If you believe the spin from the White House and the offices of congressional leaders, there were only winners in the struggle to reach a budget agreement last night and avert a government shutdown.
Both House Speaker John Boehner and Senate Majority Leader Harry Reid called the agreement "historic" and President Obama praised "their leadership" while a team of his top aides did the same for him. (Watch Obama's speech)
A shutdown was avoided and some officials may have racked up a few points on the public perception scoreboard, but it all stems from a failure by the 111th Congress to enact the appropriations bills it was supposed to for the 2011 fiscal year that began last October 1st - six months ago.
With Democrats in charge of both chambers last year, the leadership didn't see to it that Congress do its budget job. On the contrary, Democrats Nancy Pelosi and Harry Reid decided their party's members would fare better in the Nov. 2nd elections if Congress didn't pass the appropriations bills which called for the largest federal deficit in history of over $1.6 trillion.
So does anyone in government deserve applause or acclaim for passing a budget bill more than six months into the fiscal year it covers?
Depending on whose numbers you accept, the budget agreement calls for either $87.5 billion in cuts or $38.5 billion. Either way, it's a drop in the budget bucket.
The federal budget for 2011 calls for spending of $3.819 trillion and a deficit of $1.645 trillion. Both numbers are the largest in U.S. history.
The hard-fought budget cuts contained in the agreement will reduce the amount of federal deficit spending, but not by much. Even using the $87.5 billion figure repeatedly trumpeted last night by Sen. Reid, it amounts to a 5.3 percent reduction in the government's runaway spending blueprint.
"There is not much of a difference between a $1.5 trillion deficit and a $1.6 trillion deficit," says Sen. Rand Paul, R-Ky., who voted against the short-term funding bill last night. He said the deficit is still way too big and "will lead us to a debt crisis that we may not recover from."

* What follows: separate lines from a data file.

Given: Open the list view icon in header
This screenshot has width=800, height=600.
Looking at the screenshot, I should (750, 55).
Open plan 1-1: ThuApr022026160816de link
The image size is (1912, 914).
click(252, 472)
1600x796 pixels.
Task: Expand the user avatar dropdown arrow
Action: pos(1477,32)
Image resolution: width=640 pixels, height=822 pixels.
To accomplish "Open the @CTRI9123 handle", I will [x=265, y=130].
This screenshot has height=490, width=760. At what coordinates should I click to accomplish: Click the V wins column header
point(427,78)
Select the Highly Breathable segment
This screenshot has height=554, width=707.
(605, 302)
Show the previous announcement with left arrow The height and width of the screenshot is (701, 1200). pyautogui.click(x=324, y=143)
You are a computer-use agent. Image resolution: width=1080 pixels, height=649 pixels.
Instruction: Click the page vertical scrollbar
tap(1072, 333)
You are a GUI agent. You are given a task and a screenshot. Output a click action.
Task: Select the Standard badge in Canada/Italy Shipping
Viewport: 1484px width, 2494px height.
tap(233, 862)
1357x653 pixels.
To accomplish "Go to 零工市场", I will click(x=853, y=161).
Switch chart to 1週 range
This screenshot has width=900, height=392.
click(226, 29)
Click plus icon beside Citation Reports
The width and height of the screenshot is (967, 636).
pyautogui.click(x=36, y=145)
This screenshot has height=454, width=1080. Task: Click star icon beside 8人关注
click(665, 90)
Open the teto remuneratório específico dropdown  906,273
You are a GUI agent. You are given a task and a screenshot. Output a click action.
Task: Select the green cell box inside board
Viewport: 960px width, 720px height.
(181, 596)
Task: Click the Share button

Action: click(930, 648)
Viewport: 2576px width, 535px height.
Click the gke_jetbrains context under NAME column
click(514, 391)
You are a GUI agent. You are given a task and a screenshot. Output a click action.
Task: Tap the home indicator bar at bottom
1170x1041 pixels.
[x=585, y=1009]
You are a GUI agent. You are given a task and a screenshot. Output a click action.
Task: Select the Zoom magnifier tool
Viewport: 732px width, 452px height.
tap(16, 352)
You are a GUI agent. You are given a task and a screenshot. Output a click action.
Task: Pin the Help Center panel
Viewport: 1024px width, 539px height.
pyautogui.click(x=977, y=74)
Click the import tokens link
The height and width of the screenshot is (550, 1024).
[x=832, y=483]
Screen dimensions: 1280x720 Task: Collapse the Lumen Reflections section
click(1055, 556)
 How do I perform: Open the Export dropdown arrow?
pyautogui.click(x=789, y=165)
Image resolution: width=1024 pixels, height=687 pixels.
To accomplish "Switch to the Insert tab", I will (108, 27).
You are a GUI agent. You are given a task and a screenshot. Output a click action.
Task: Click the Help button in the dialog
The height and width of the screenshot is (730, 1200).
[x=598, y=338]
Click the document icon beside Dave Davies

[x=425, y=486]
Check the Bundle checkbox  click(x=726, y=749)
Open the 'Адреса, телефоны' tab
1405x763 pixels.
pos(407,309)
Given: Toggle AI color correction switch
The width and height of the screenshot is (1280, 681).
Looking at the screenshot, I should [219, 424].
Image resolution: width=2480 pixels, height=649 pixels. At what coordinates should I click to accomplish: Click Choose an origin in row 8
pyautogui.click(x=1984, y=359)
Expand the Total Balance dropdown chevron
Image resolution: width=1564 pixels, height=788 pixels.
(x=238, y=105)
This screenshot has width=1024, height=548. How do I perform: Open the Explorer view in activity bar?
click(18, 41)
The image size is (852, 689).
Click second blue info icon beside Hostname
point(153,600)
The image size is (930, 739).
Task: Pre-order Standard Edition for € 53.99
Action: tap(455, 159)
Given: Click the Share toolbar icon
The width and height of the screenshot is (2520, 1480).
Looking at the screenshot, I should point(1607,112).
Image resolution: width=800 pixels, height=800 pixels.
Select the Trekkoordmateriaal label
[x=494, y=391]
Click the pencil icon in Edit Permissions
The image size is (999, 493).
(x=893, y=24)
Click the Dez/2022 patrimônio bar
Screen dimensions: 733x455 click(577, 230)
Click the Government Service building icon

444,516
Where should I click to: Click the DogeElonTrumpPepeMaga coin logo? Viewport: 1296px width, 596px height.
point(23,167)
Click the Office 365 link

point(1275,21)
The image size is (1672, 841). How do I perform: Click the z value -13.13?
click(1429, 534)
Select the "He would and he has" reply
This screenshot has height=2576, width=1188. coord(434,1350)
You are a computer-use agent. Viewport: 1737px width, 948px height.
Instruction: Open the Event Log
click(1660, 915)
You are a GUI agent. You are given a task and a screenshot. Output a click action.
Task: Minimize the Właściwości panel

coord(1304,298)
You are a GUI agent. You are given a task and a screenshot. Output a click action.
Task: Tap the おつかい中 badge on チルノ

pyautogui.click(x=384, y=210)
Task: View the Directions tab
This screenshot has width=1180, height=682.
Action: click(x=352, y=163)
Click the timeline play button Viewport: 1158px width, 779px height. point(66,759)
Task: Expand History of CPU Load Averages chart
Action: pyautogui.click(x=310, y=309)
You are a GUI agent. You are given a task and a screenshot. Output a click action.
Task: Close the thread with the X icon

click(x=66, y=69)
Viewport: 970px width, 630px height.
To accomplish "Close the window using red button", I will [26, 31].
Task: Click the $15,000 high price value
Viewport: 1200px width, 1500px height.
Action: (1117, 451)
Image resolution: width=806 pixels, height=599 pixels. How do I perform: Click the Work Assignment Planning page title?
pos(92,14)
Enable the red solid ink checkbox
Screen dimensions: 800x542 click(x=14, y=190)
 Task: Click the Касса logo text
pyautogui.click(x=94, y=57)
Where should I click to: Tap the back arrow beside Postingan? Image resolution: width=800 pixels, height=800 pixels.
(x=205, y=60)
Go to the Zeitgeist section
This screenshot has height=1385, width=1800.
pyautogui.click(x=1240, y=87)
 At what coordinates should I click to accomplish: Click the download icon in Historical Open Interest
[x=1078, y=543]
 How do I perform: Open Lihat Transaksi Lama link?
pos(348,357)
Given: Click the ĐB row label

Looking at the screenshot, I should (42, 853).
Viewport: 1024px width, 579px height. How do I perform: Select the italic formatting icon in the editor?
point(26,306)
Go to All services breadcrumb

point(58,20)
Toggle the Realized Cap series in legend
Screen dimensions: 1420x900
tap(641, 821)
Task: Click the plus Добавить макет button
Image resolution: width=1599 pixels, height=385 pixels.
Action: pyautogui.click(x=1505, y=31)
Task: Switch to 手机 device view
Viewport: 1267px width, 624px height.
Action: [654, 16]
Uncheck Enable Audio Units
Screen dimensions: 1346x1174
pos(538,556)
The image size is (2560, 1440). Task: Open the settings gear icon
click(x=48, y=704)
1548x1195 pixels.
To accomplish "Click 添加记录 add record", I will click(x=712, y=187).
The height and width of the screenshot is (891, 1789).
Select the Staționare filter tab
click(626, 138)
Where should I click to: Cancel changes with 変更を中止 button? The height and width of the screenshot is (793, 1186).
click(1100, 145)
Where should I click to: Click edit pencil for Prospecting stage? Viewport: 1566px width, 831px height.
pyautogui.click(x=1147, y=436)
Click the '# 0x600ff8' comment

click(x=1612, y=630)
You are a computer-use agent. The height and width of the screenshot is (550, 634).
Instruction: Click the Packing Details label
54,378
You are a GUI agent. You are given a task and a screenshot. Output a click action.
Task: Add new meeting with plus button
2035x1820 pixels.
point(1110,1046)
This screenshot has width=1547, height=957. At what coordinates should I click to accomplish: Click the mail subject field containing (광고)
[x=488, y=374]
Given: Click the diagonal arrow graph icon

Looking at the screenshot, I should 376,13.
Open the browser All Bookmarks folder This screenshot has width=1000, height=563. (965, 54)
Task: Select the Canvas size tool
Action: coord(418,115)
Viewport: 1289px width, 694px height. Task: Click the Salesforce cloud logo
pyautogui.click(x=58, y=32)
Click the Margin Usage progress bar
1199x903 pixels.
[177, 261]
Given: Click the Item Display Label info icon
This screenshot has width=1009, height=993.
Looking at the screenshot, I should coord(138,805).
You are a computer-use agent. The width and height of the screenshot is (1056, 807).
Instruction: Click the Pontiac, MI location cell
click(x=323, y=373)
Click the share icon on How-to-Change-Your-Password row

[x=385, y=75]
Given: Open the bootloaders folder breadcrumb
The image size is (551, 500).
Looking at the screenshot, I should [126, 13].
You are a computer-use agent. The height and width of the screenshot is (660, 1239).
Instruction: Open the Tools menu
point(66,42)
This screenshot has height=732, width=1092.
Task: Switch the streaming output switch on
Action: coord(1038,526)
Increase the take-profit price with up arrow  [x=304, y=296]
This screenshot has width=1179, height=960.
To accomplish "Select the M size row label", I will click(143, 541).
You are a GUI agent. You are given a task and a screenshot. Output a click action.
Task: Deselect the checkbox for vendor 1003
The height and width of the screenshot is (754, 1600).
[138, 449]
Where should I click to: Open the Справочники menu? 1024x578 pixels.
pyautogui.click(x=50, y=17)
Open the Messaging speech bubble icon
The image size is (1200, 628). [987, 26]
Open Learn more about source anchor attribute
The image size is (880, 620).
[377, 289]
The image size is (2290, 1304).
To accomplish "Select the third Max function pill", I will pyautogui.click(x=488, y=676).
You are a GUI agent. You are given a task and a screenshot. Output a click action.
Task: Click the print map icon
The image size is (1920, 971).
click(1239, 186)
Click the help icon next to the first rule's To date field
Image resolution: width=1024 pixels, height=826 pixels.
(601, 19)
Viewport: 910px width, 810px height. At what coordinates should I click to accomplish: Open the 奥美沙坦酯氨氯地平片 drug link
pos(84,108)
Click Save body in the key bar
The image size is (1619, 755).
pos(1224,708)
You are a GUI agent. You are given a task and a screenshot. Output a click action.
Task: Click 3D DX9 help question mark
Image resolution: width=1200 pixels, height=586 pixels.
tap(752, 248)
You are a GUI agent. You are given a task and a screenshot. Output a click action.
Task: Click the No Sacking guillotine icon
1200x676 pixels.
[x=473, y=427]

It's possible the battle over the 2011 budget will quickly fade from memory in a few weeks when Congress must address the issue of raising the federal debt limit.
Treasury Secretary Tim Geithner warned Congress this week that the U.S. government will hit the $14.3 trillion ceiling on borrowing "no later than May 16." He said unless the limit is raised, the Treasury risks default on its obligations by July 8.
"Default by the United States is unthinkable," said Geithner in his letter to Congress Monday. Unthinkable, though some Treasury officials can think of nothing else. They fear it would - as Geithner wrote - "cause a financial crisis potentially more severe than the crisis from which we are only now starting to recover."
And the congressional battle over raising the national debt could make the budget fight just ended seem like a minor skirmish in comparison.
All concede default by the government would be a calamity and damage America's financial and political standing in the world. But some in Congress insist that any increase in the debt limit be accompanied by provisions to reduce deficit spending much more rapidly than called for in Mr. Obama's budget projections.
And after the debt limit fight, comes the budget and appropriations bills for the 2012 fiscal year. The president's budget calls for $3.7 trillion in spending and another trillion dollar deficit.